In signaturescience/skater: Utilities for SNP-Based Kinship Analysis
knitr::opts_chunk$set(
collapse = TRUE,
comment = "#"
)
options(rmarkdown.html_vignette.check_title = FALSE)
Overview
The skater package provides a collection of analysis and utility functions for SNP-based kinship analysis, testing, and evaluation as an R package. Functions in the package include tools for working with pedigree data, performing relationship degree inference, assessing classification accuracy, and summarizing IBD segment data.
library(skater)
Pedigree parsing and manipulation
Pedigrees define familial relationships in a hierarchical structure.

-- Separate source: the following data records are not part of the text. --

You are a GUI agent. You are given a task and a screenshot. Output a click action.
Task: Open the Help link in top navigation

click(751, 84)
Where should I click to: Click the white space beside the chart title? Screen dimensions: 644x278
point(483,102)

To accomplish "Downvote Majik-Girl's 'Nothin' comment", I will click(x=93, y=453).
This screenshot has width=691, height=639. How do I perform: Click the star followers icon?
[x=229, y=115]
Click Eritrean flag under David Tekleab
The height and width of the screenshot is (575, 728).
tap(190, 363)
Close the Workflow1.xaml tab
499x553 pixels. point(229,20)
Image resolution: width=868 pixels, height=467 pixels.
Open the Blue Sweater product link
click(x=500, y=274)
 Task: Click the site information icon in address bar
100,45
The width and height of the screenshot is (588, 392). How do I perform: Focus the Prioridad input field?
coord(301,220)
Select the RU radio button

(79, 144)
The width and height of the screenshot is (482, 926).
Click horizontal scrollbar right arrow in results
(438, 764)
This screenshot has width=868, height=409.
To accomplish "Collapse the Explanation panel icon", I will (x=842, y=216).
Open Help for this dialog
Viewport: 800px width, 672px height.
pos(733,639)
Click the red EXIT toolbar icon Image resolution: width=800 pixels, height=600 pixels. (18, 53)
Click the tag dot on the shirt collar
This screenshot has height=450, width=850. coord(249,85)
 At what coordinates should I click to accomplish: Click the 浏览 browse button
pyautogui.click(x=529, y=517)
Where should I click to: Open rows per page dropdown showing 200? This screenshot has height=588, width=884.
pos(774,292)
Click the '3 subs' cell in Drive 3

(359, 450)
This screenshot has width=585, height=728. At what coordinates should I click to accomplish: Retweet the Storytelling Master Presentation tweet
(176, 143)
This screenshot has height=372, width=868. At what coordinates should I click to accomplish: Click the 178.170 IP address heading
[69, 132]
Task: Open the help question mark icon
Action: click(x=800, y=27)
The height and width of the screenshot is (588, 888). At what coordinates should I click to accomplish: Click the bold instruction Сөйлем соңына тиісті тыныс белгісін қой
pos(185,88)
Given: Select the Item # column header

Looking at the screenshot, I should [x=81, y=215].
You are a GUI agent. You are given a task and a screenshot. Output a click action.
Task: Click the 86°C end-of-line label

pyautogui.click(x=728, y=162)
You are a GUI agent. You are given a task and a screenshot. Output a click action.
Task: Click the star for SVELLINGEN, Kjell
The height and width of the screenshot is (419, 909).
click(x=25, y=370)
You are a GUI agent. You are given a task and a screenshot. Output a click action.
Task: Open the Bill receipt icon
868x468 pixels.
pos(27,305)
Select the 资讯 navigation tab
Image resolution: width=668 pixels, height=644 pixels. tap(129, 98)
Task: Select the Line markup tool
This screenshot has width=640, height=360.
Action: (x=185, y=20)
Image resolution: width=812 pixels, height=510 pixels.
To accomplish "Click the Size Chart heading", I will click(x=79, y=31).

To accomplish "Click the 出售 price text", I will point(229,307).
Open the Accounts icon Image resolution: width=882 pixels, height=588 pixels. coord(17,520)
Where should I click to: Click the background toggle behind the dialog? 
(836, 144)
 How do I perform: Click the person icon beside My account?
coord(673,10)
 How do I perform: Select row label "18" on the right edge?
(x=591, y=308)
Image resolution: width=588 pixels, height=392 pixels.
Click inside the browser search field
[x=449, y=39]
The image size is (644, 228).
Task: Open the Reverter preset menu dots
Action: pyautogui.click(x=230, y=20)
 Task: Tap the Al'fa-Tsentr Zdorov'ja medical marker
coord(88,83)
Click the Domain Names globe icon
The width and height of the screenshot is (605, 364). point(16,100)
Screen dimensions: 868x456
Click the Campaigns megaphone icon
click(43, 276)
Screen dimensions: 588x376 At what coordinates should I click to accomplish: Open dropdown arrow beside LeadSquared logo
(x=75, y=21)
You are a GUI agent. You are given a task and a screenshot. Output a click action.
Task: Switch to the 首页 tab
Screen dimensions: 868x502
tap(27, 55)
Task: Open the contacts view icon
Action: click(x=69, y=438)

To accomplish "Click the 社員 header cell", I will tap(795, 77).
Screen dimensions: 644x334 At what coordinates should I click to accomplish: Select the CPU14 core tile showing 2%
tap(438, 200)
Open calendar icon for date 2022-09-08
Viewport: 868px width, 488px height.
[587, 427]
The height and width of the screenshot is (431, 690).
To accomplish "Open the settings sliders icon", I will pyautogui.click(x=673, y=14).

One of the formats used by PLINK and other genetic analysis tools is the .fam file.^plink-fam A .fam file is a tabular format with one row per individual and columns for unique IDs of the mother, father, and the family unit. The package includes read_fam() to read files in this format:
famfile <- system.file("extdata", "3gens.fam", package="skater", mustWork=TRUE)
fam <- read_fam(famfile)
fam
Family structures imported from ".fam" formated files can then be translated to the pedigree structure used by the kinship2 package.[^kinship2-ref] The "fam" format may include multiple families, and the fam2ped() function will collapse them all into a tibble with one row per family:
[^kinship2-ref]: Sinnwell, Jason P., Terry M. Therneau, and Daniel J. Schaid. "The kinship2 R package for pedigree data." Human heredity 78.2 (2014): 91-93.
peds <- fam2ped(fam)
peds
In the example above, the resulting tibble is nested by family ID. The data column contains the individual family information, while the ped column contains the pedigree object for that family. You can unnest any particular family:
peds %>%
dplyr::filter(fid=="testped1") %>%
tidyr::unnest(cols=data)
You can also look at a single pedigree:
peds$ped[[1]]
Or plot that pedigree:
plot(peds$ped[[1]], mar=c(1,4,1,4))
The plot_pedigree() function from skater will iterate over a list of pedigree objects, writing a multi-page PDF, with each page containing a pedigree from family:
plot_pedigree(peds$ped, file="3gens.ped.pdf")
The ped2kinpair() function takes a pedigree object and produces a pairwise list of relationships between all individuals in the data with the expected kinship coefficients for each pair.
The function can be run on a single family:
ped2kinpair(peds$ped[[1]])
Or mapped over all families in the pedigree
kinpairs <-
peds %>%
dplyr::mutate(pairs=purrr::map(ped, ped2kinpair)) %>%
dplyr::select(fid, pairs) %>%
tidyr::unnest(cols=pairs)
kinpairs
Note that this maps ped2kinpair() over all ped objects in the input tibble, and that relationships are not shown for between-family relationships (which should all be zero).
Degree Inference
The skater package includes functions to translate kinship coefficients to relationship degrees. The kinship coefficients could come from ped2kinpair() or other kinship estimation software.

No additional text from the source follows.